First and foremost, it is absolutely essential to remember that breakfast is indeed the most important meal of the day. It is the one that nourishes you after a good eight or so hours of sleep and helps you to focus, not only in the morning but also throughout the day. Too many people make the mistake of skipping this meal and simply tossing back a cup of coffee until lunchtime, but this is a bad idea because you will then tend to overeat in the afternoon due to being so hungry. A great breakfast that is quick and filling in the morning is a whole grain or whole wheat English muffin topped with a small amount of jam, butter substitute or low fat cream cheese.
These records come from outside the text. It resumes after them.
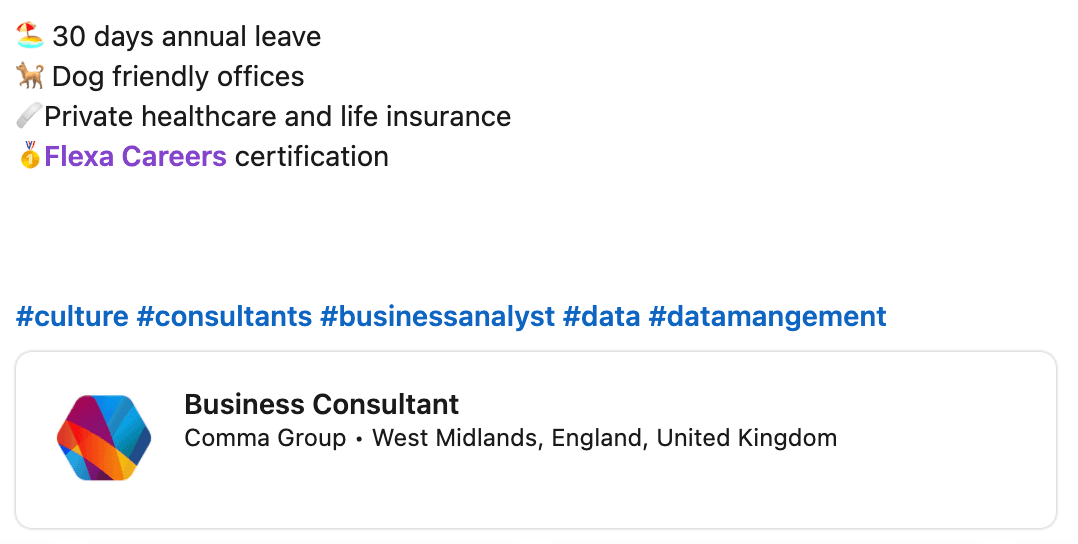Open the Flexa Careers link
This screenshot has height=544, width=1078.
coord(136,157)
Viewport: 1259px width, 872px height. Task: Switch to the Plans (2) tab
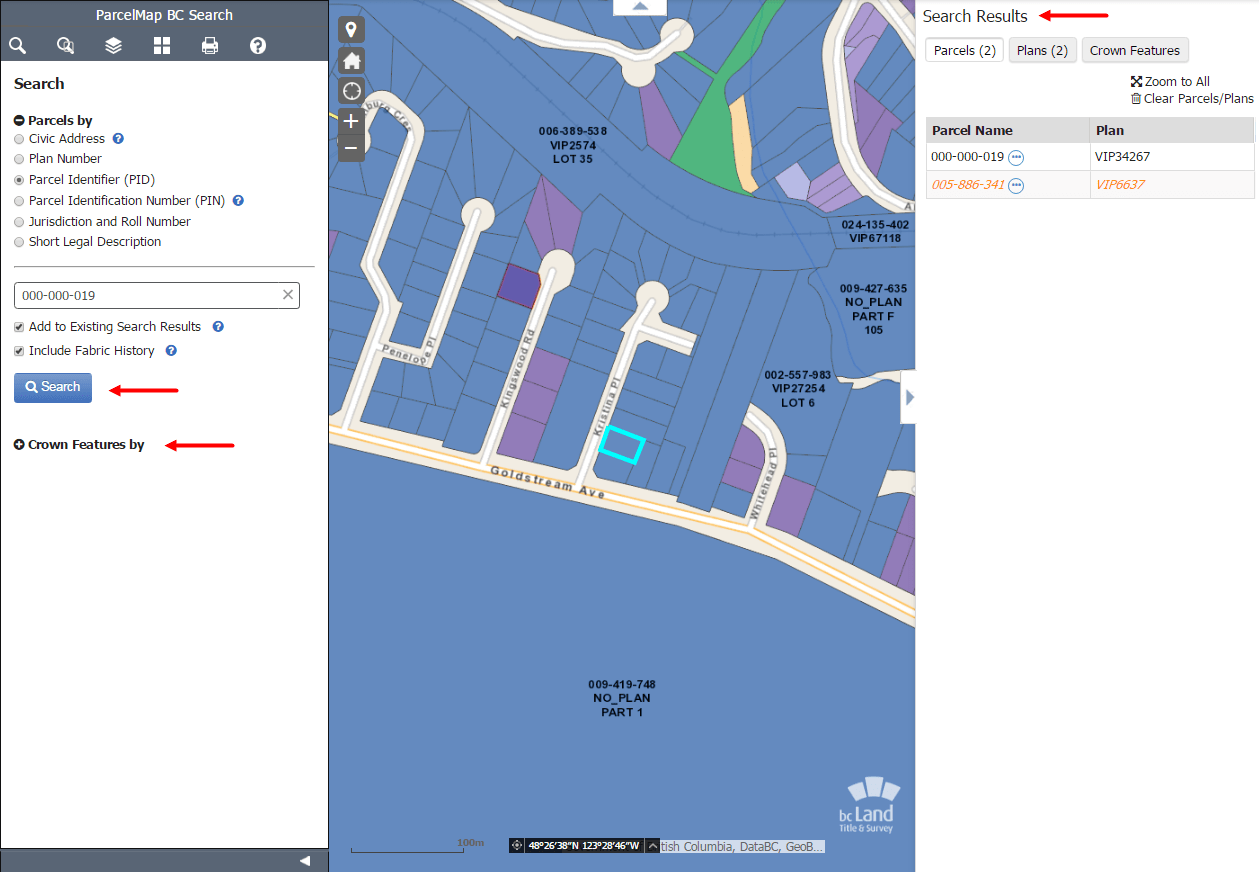[1042, 49]
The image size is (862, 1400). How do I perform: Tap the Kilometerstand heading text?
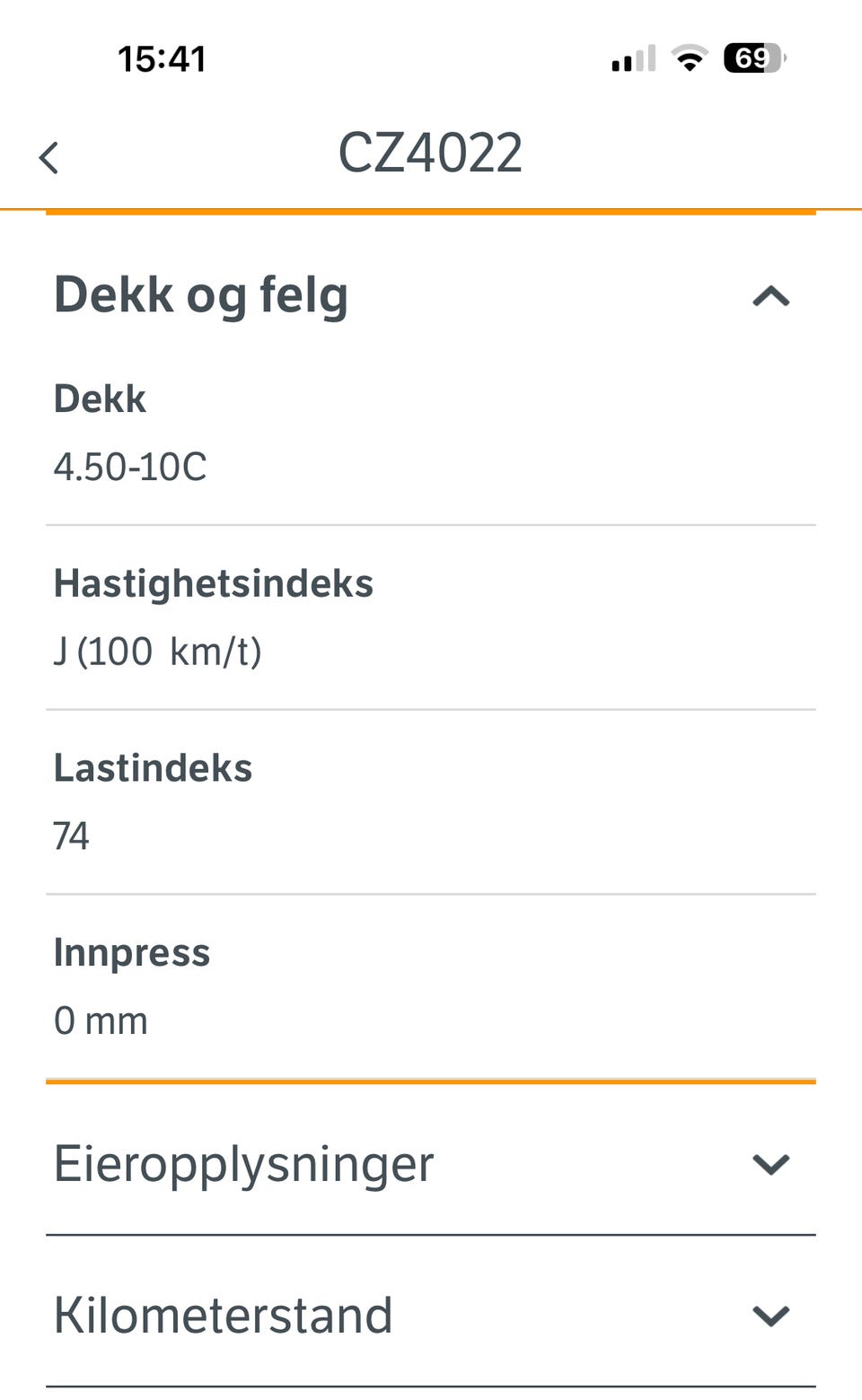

The whole grains of the bread will keep you feeling satisfied well into the early afternoon, when you will be ready for lunch. Another option is steel cut oatmeal or cream of wheat with raisins, or even raisins and healthy nuts, like walnuts or pistachios. Either of these are ideal breakfasts to serve your family when the weather is changing over to colder temperatures.
Lunch
For lunch, a great low calorie sandwich, consisting of lean deli meat such as turkey, with low fat cheese, low fat mayonnaise or mustard, lettuce, tomato and even onion between two slices of healthy seven-grain bread, is extremely savory. You can make these meals the night before school or work, and pack them for your kids so they can take them to school instead of buying cafeteria food, which is, unfortunately often quite unhealthy and loaded with sodium and fat. You can even give them a treat to have along with their sandwich, such as a one-ounce bag of potato chips. Toss in a container of fresh strawberries or baby carrots and an apple as additional treats.
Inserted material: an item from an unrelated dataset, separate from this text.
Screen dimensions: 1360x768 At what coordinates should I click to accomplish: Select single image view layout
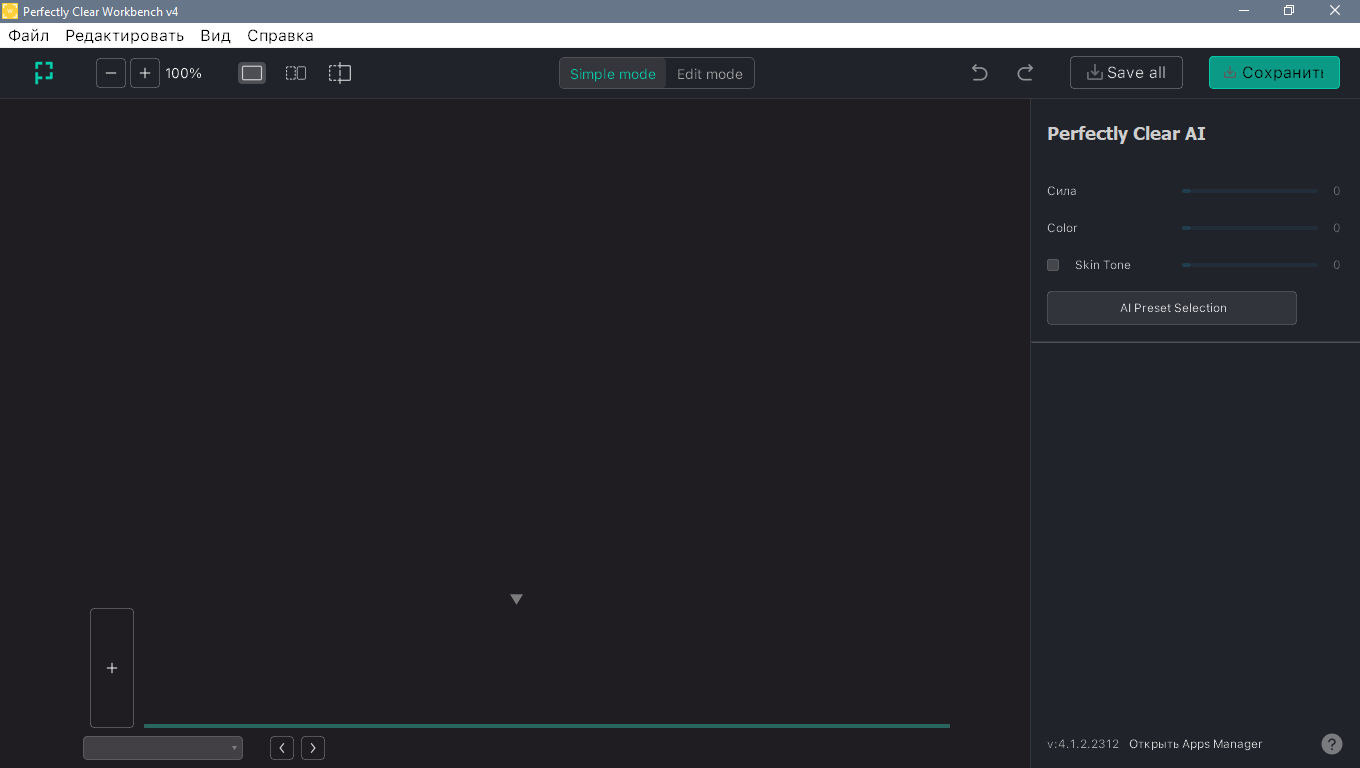tap(252, 73)
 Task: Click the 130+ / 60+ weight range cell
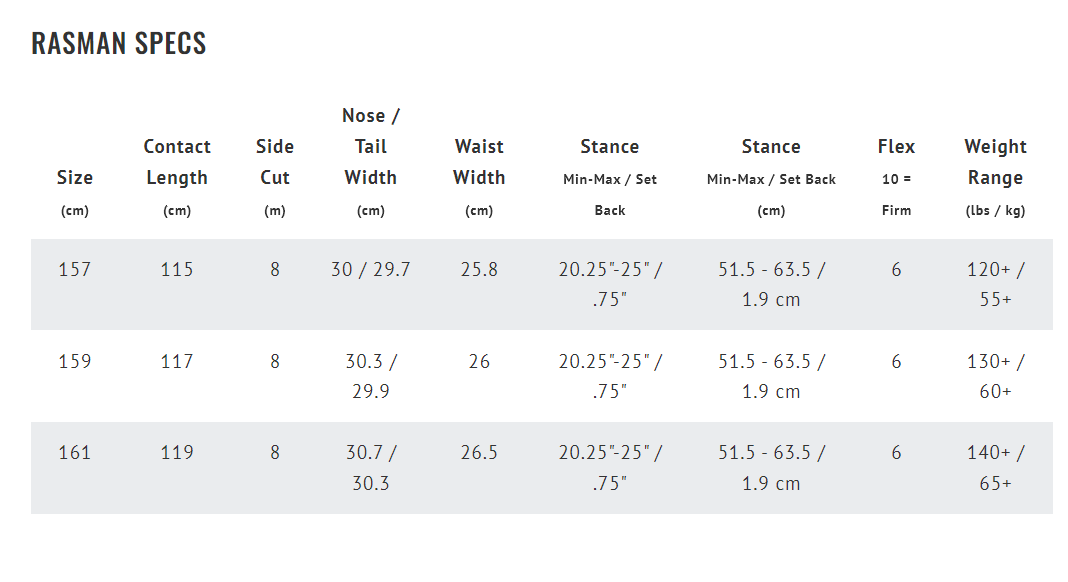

As for dinner, if the entire family likes fish, you can make a truly delicious meal of teriyaki garlic salmon steaks or fillet. Adding a touch of Kikkoman's teriyaki sauce to the fish, then broiling it for a half hour is a quick and filling dinner, especially when served with sides of brown rice and broccoli, green beans, or peas. You can also make a great side salad of romaine or green leaf lettuce, grape or cherry tomatoes, baby carrots, mushrooms and light dressing of any type your family enjoys. You can modify this dinner by cooking chicken instead, or you can even prepare a vegetarian meal if you have any family members who do not eat meat.